[Problem requirements]: Where in the data does the word "target" appear? Find those lines and copy them.
── Listed records
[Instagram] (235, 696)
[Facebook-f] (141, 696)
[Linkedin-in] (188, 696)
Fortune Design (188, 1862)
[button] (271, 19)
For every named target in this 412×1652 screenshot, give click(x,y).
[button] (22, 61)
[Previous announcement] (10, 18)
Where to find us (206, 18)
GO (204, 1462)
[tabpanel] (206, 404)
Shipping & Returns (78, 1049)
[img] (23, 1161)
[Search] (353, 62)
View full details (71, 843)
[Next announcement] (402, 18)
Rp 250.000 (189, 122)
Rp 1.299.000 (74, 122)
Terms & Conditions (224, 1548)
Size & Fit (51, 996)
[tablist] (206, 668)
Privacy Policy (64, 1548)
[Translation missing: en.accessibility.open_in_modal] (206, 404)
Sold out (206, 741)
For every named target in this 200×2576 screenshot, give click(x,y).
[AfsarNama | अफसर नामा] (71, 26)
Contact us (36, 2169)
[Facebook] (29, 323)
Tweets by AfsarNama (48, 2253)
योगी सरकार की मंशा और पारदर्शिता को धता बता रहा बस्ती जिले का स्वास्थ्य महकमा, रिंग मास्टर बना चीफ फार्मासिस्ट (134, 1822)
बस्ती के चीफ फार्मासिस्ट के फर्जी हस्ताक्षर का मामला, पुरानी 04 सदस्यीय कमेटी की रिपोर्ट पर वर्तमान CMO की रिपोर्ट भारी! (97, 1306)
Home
────
[Output of the exercise]:
For every named target in this 412×1652 screenshot, give click(x,y).
For every named target in this 200×2576 screenshot, give click(x,y).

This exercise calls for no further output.